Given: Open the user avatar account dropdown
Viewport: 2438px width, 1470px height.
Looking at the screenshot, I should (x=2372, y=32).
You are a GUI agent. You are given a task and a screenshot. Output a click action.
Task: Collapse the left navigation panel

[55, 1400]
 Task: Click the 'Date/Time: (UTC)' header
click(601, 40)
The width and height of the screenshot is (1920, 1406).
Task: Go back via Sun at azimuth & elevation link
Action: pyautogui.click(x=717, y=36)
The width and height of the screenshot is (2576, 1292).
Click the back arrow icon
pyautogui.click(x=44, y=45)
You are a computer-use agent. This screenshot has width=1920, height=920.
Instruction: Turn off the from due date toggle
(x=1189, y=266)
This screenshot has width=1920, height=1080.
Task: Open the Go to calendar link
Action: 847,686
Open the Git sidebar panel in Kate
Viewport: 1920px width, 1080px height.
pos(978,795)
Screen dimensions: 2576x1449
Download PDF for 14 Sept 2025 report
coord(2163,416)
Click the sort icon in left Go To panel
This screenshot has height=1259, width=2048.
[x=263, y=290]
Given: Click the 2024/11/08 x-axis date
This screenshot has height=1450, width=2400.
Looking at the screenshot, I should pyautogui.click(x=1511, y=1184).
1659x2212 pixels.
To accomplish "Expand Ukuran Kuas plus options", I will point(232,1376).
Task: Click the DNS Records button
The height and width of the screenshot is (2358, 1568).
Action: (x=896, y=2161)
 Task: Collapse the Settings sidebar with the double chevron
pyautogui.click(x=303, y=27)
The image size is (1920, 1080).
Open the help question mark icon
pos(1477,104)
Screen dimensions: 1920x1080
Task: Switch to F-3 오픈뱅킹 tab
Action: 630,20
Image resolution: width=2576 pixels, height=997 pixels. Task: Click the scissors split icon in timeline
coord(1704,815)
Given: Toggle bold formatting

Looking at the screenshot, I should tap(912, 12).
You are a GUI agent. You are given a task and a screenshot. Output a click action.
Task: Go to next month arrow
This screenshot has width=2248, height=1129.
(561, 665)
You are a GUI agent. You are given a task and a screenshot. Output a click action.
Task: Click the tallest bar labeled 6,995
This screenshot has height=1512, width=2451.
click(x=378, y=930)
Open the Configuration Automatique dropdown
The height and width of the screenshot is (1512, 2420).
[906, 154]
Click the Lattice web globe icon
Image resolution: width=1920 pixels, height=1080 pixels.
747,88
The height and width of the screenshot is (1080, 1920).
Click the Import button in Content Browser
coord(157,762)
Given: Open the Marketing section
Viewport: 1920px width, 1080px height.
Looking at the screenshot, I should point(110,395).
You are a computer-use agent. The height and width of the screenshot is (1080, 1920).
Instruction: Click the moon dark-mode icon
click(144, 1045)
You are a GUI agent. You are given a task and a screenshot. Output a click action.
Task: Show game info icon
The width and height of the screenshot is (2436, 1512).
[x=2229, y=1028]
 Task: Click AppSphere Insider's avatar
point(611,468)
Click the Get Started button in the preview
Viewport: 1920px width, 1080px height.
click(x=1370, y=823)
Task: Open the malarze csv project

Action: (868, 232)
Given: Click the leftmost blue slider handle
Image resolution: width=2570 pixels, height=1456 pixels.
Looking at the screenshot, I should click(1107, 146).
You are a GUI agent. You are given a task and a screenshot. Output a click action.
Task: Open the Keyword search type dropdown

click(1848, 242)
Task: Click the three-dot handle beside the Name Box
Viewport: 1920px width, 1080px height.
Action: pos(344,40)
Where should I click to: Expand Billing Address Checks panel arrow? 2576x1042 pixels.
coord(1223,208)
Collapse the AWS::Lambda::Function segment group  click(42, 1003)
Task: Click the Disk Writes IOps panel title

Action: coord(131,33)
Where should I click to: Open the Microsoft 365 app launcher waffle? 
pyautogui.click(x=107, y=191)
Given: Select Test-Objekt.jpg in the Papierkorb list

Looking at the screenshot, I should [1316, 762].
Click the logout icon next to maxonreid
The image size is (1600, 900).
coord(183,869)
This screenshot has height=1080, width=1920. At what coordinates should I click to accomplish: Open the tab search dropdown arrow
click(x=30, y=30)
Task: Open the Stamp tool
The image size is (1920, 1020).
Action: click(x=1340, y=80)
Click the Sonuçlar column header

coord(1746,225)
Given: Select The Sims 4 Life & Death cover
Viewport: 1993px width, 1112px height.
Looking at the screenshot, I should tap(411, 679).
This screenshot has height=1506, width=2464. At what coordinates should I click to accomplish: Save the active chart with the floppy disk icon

+++

In full and exactly, transcribe the material above.

Given: Open the user avatar account dropdown
Viewport: 2438px width, 1470px height.
Looking at the screenshot, I should (x=2372, y=32).
You are a GUI agent. You are given a task and a screenshot. Output a click action.
Task: Collapse the left navigation panel

[55, 1400]
 Task: Click the 'Date/Time: (UTC)' header
click(601, 40)
The width and height of the screenshot is (1920, 1406).
Task: Go back via Sun at azimuth & elevation link
Action: pyautogui.click(x=717, y=36)
The width and height of the screenshot is (2576, 1292).
Click the back arrow icon
pyautogui.click(x=44, y=45)
You are a computer-use agent. This screenshot has width=1920, height=920.
Instruction: Turn off the from due date toggle
(x=1189, y=266)
This screenshot has width=1920, height=1080.
Task: Open the Go to calendar link
Action: 847,686
Open the Git sidebar panel in Kate
Viewport: 1920px width, 1080px height.
pos(978,795)
Screen dimensions: 2576x1449
Download PDF for 14 Sept 2025 report
coord(2163,416)
Click the sort icon in left Go To panel
This screenshot has height=1259, width=2048.
[x=263, y=290]
Given: Click the 2024/11/08 x-axis date
This screenshot has height=1450, width=2400.
Looking at the screenshot, I should pyautogui.click(x=1511, y=1184).
1659x2212 pixels.
To accomplish "Expand Ukuran Kuas plus options", I will point(232,1376).
Task: Click the DNS Records button
The height and width of the screenshot is (2358, 1568).
Action: (x=896, y=2161)
 Task: Collapse the Settings sidebar with the double chevron
pyautogui.click(x=303, y=27)
The image size is (1920, 1080).
Open the help question mark icon
pos(1477,104)
Screen dimensions: 1920x1080
Task: Switch to F-3 오픈뱅킹 tab
Action: 630,20
Image resolution: width=2576 pixels, height=997 pixels. Task: Click the scissors split icon in timeline
coord(1704,815)
Given: Toggle bold formatting

Looking at the screenshot, I should tap(912, 12).
You are a GUI agent. You are given a task and a screenshot. Output a click action.
Task: Go to next month arrow
This screenshot has width=2248, height=1129.
(561, 665)
You are a GUI agent. You are given a task and a screenshot. Output a click action.
Task: Click the tallest bar labeled 6,995
This screenshot has height=1512, width=2451.
click(x=378, y=930)
Open the Configuration Automatique dropdown
The height and width of the screenshot is (1512, 2420).
[906, 154]
Click the Lattice web globe icon
Image resolution: width=1920 pixels, height=1080 pixels.
747,88
The height and width of the screenshot is (1080, 1920).
Click the Import button in Content Browser
coord(157,762)
Given: Open the Marketing section
Viewport: 1920px width, 1080px height.
Looking at the screenshot, I should point(110,395).
You are a computer-use agent. The height and width of the screenshot is (1080, 1920).
Instruction: Click the moon dark-mode icon
click(144, 1045)
You are a GUI agent. You are given a task and a screenshot. Output a click action.
Task: Show game info icon
The width and height of the screenshot is (2436, 1512).
[x=2229, y=1028]
 Task: Click AppSphere Insider's avatar
point(611,468)
Click the Get Started button in the preview
Viewport: 1920px width, 1080px height.
click(x=1370, y=823)
Task: Open the malarze csv project

Action: (868, 232)
Given: Click the leftmost blue slider handle
Image resolution: width=2570 pixels, height=1456 pixels.
Looking at the screenshot, I should click(1107, 146).
You are a GUI agent. You are given a task and a screenshot. Output a click action.
Task: Open the Keyword search type dropdown

click(1848, 242)
Task: Click the three-dot handle beside the Name Box
Viewport: 1920px width, 1080px height.
Action: pos(344,40)
Where should I click to: Expand Billing Address Checks panel arrow? 2576x1042 pixels.
coord(1223,208)
Collapse the AWS::Lambda::Function segment group  click(42, 1003)
Task: Click the Disk Writes IOps panel title

Action: coord(131,33)
Where should I click to: Open the Microsoft 365 app launcher waffle? 
pyautogui.click(x=107, y=191)
Given: Select Test-Objekt.jpg in the Papierkorb list

Looking at the screenshot, I should [1316, 762].
Click the logout icon next to maxonreid
The image size is (1600, 900).
coord(183,869)
This screenshot has height=1080, width=1920. At what coordinates should I click to accomplish: Open the tab search dropdown arrow
click(x=30, y=30)
Task: Open the Stamp tool
The image size is (1920, 1020).
Action: click(x=1340, y=80)
Click the Sonuçlar column header

coord(1746,225)
Given: Select The Sims 4 Life & Death cover
Viewport: 1993px width, 1112px height.
Looking at the screenshot, I should tap(411, 679).
This screenshot has height=1506, width=2464. At what coordinates should I click to accomplish: Save the active chart with the floppy disk icon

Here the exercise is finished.